A: If the technology proves useful, is licensed and is commercially deployed, then the TSL Rewards to Inventors scheme means that the inventors will share in some of the royalties with the laboratory.
What will the next stage be – when and where could they be grown commercially?
A: In a new BBSRC-funded industrial partnership award with American potato company Simplot and the James Hutton Institute, the TSL researchers will continue to identify and experiment with multiple resistance genes. By combining understanding of resistance genes with knowledge of the pathogen, they hope to develop Desiree and Maris Piper varieties that can completely thwart attacks from late blight.

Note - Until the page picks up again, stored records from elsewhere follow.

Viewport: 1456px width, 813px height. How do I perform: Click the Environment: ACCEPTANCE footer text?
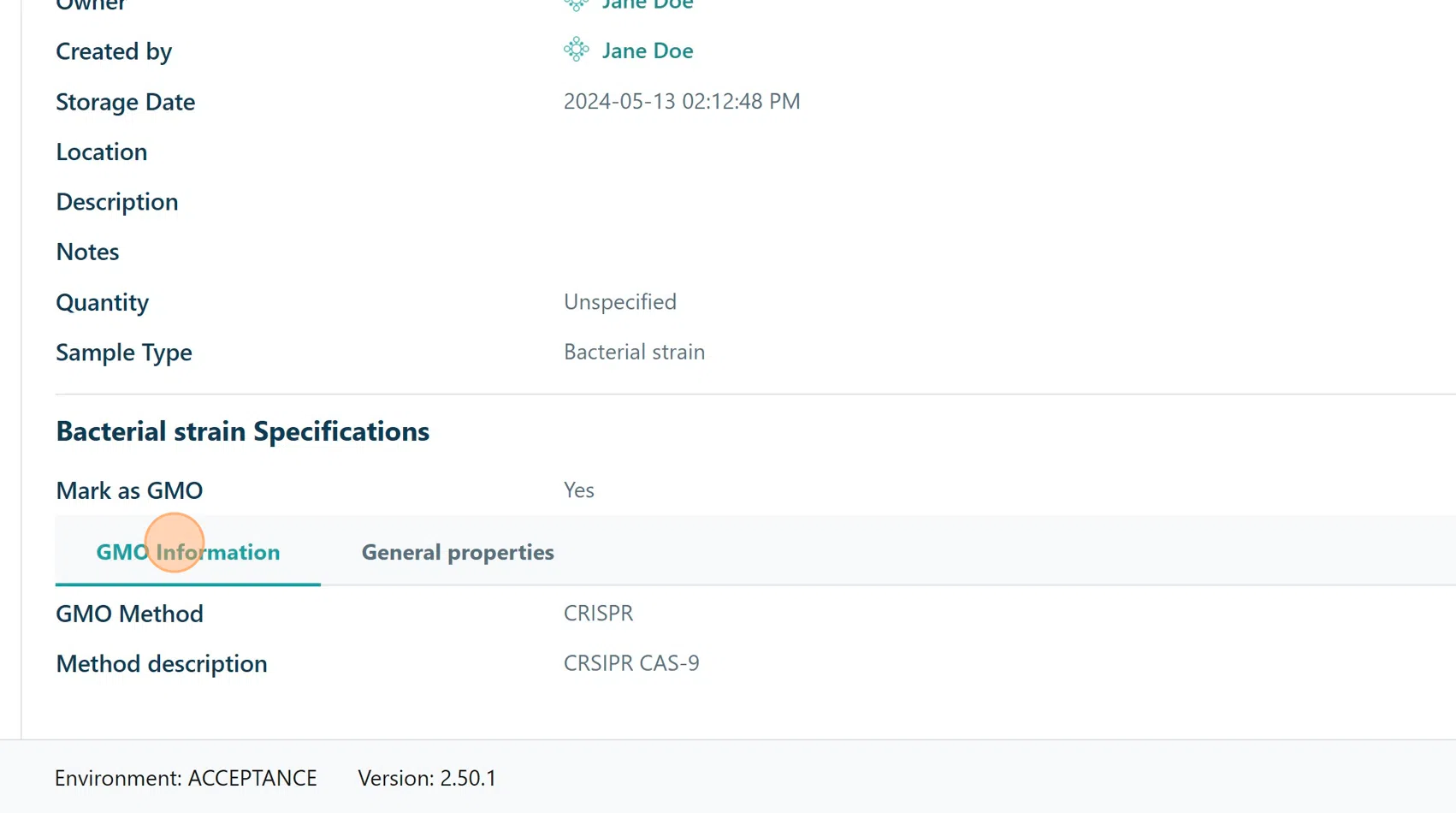pos(186,778)
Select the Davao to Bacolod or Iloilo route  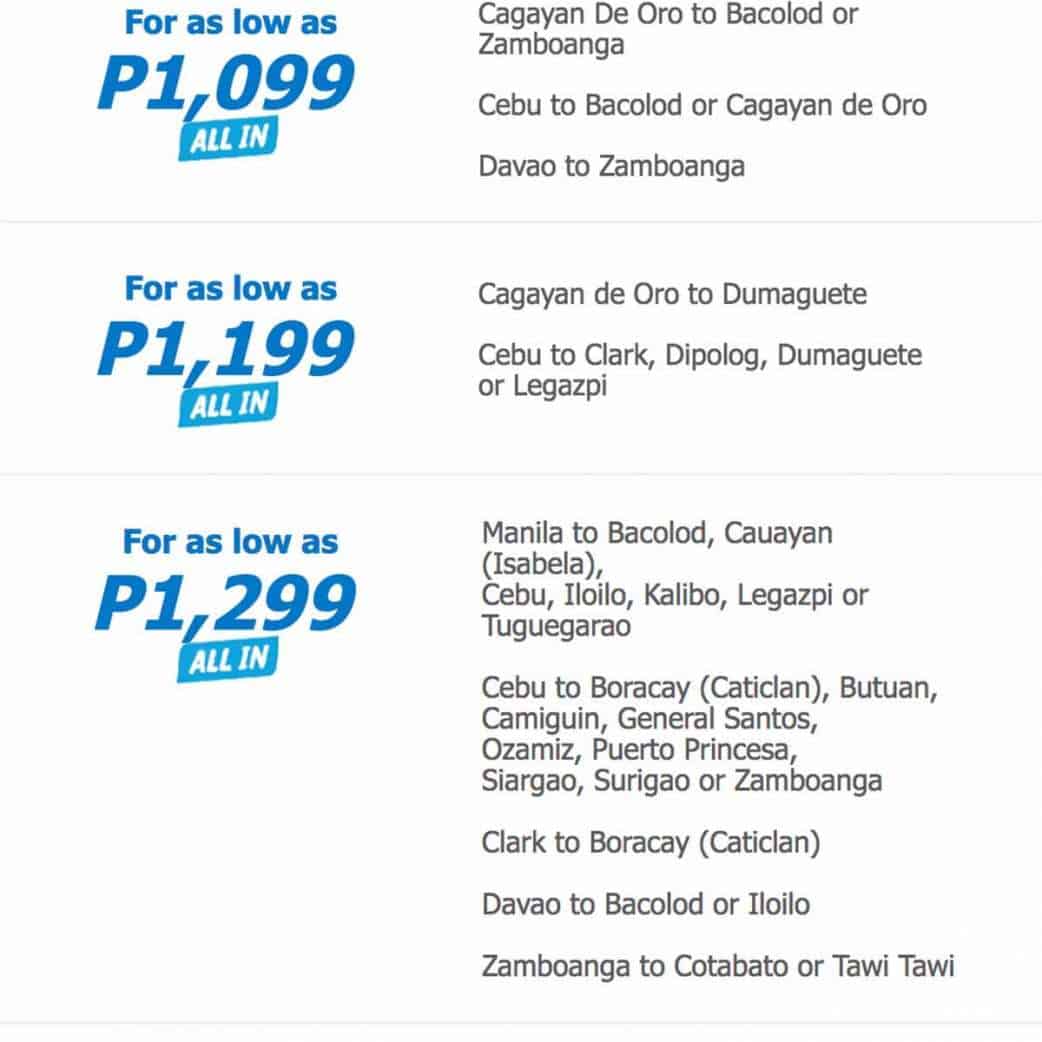click(x=645, y=904)
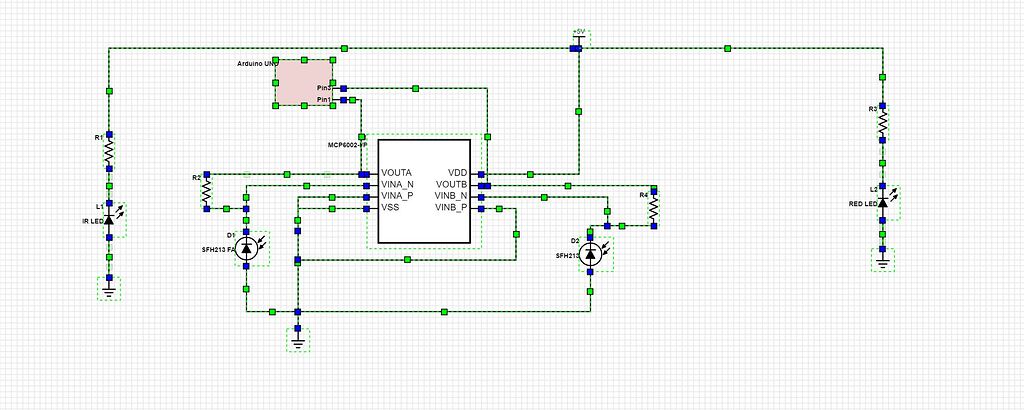Select ground symbol under RED LED

[882, 260]
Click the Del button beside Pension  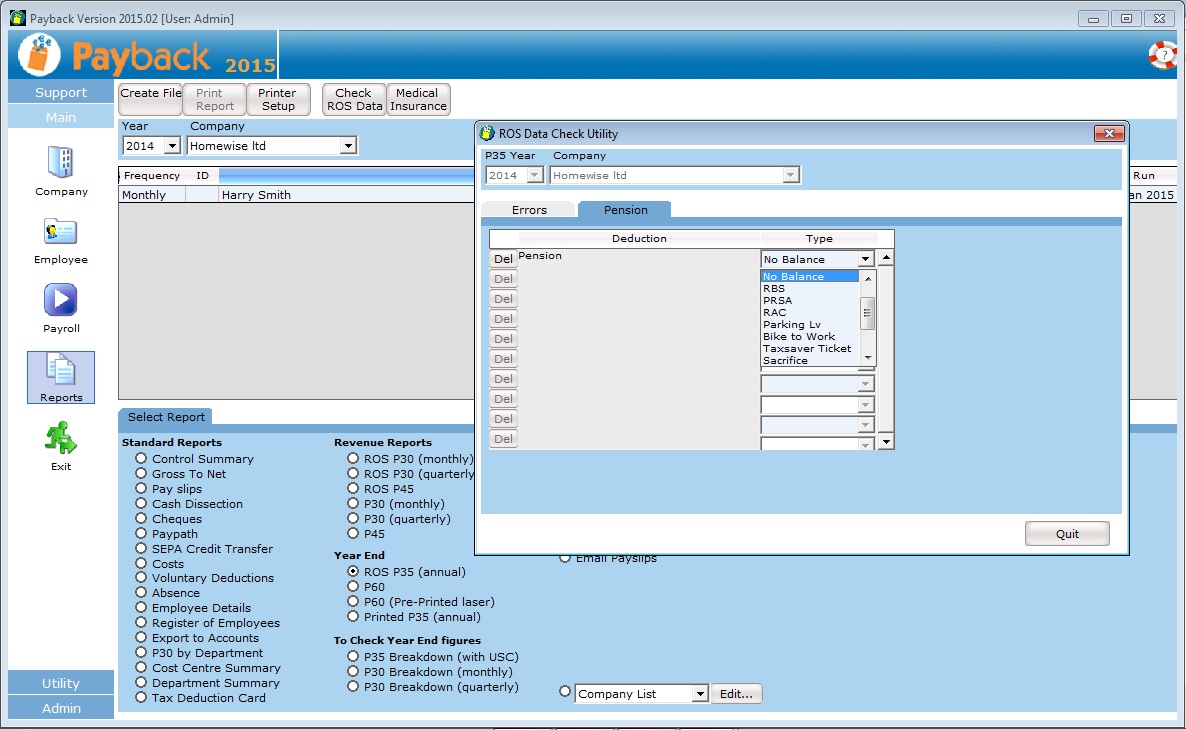click(x=503, y=259)
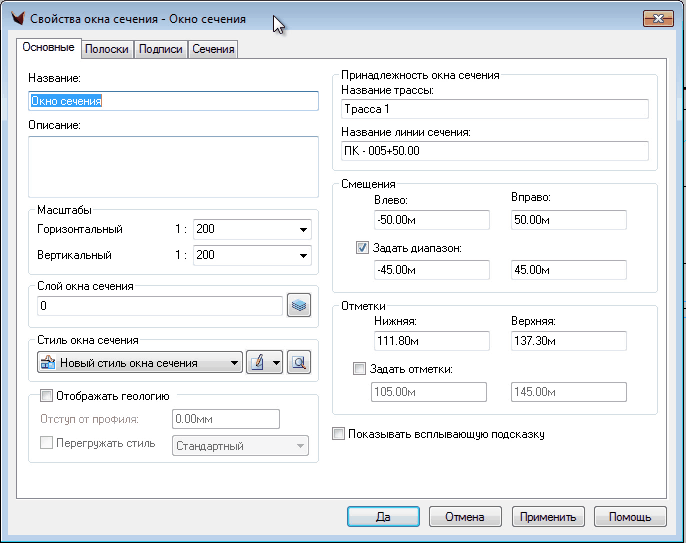Screen dimensions: 686x543
Task: Enable the 'Задать отметки' checkbox
Action: pos(360,370)
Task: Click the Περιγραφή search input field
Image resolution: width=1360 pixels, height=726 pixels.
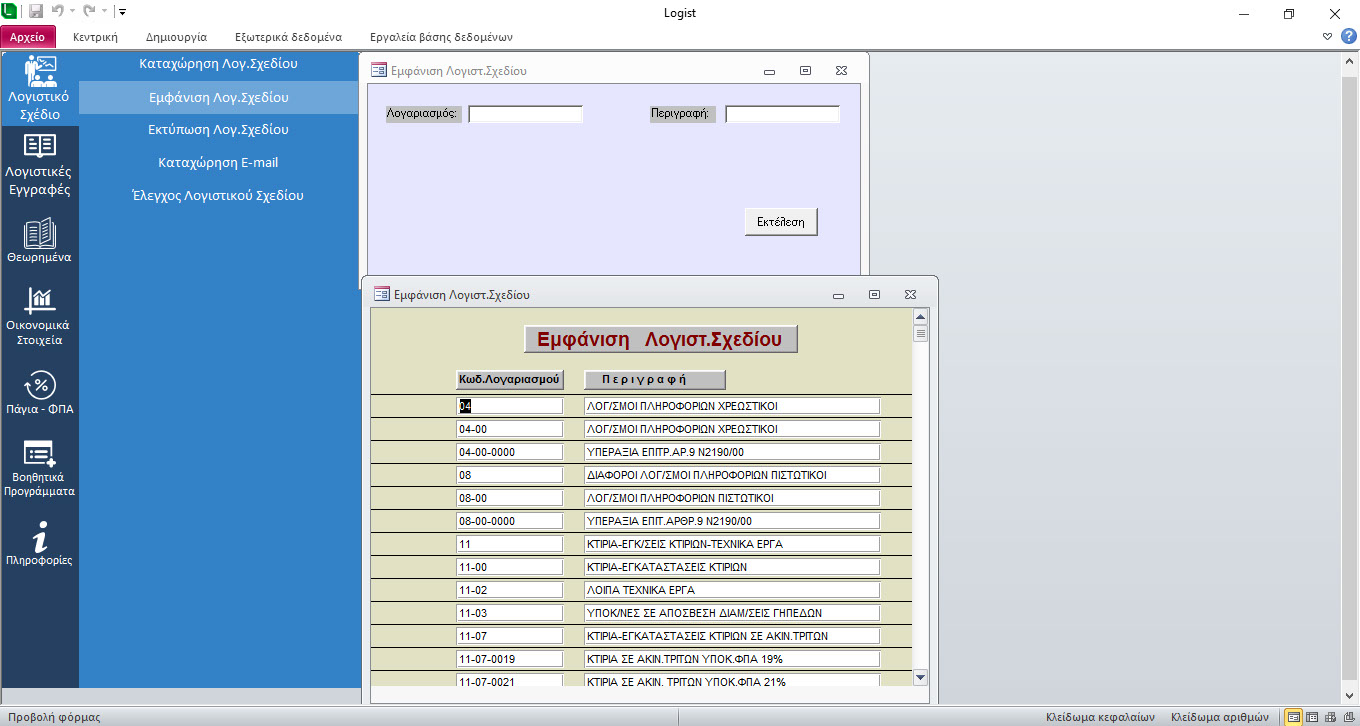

Farmers are keen to be able to deploy blight resistant varieties. Once consumers see that this technology confers great benefits to the environment, we hope that supermarkets will stock some form of GM blight resistant potatoes and offer this choice to consumers.
Would future GM blight resistant potatoes be available to the domestic grower or simply be held by one ‘supergrower’?
A: The potatoes being grown in this trial will not be available commercially. The purpose of this trial was to test the efficacy of the blight resistance genes. Since this trial was successful, we hope that companies will want in the future to licence the genes and deploy them in commercial crops. For this to happen, a potato breeding company will produce varieties that carry the blight resistance gene(s), and farmers who wish to plant these varieties will buy seed potatoes from the breeding company and then plant them. So far, one American company (Simplot) but no European companies have taken out a license to one of the resistance genes in this trial via Plant Biosciences Ltd.